Source passage

##########

David C. Fisher joined the UTB faculty in 2006. He earned a Ph.D. in history from Indiana University in 2003 where he wrote a dissertation on Russian cultural identity and the West entitled “Exhibiting Russia at the World’s Fairs, 1851-1900.” Dr. Fisher also holds an M.A. in Slavic Languages and Literatures from the University of North Carolina and a B.A. in Russian language from Tulane University. He has taught foreign language, area studies, and history at community colleges and universities in Los Angeles, Kansas, and Texas. From 1992 to 1995 Dr. Fisher served in St. Petersburg, Russia as the director of the Educational Information Center for Study in the United States.
Dr. Fisher’s research interests center on the formation of cultural identity in Russia, especially in the late-imperial period. His most recent publications include "The Rise of the Radical Intelligentsia, 1862-1881" in Events that Changed Russia since 1861 (Greenwood, 2007) and "Russia and the Crystal Palace in 1851” in Great Britain, the Empire and the World at the Great Exhibition, 1851 (Ashgate, 2007). He is currently researching the effort by tsarist authorities, intellectuals, and other elites to counteract the persistent image of a “barbaric” Russia in the Western mind by defining Russian “civilization” as an alternative to the Western model.

##########

Records supplied
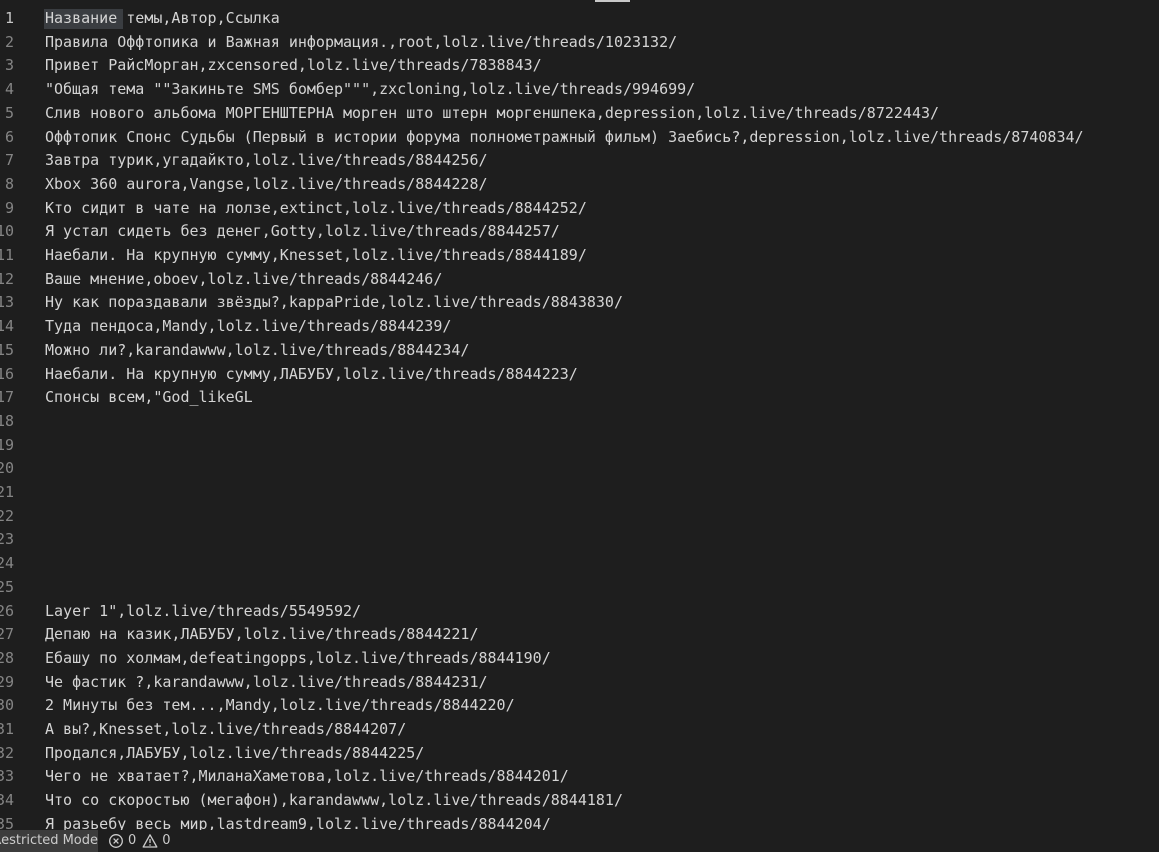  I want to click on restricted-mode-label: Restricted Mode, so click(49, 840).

##########

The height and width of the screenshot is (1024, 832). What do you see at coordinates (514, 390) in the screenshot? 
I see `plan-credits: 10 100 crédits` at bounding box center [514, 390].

##########

Tasks to carry out
- A) In the profile of David C. Fisher, give the passage starting with "David C. Fisher" and going on through "the United States.", swapping "director" for "head".
- B) According to the profile of David C. Fisher, during what years did he serve in St. Petersburg, Russia?
The data stands apart from the profile of David C. Fisher.

Answers to each task
- A)
David C. Fisher joined the UTB faculty in 2006. He earned a Ph.D. in history from Indiana University in 2003 where he wrote a dissertation on Russian cultural identity and the West entitled “Exhibiting Russia at the World’s Fairs, 1851-1900.” Dr. Fisher also holds an M.A. in Slavic Languages and Literatures from the University of North Carolina and a B.A. in Russian language from Tulane University. He has taught foreign language, area studies, and history at community colleges and universities in Los Angeles, Kansas, and Texas. From 1992 to 1995 Dr. Fisher served in St. Petersburg, Russia as the head of the Educational Information Center for Study in the United States.

- B) From 1992 to 1995.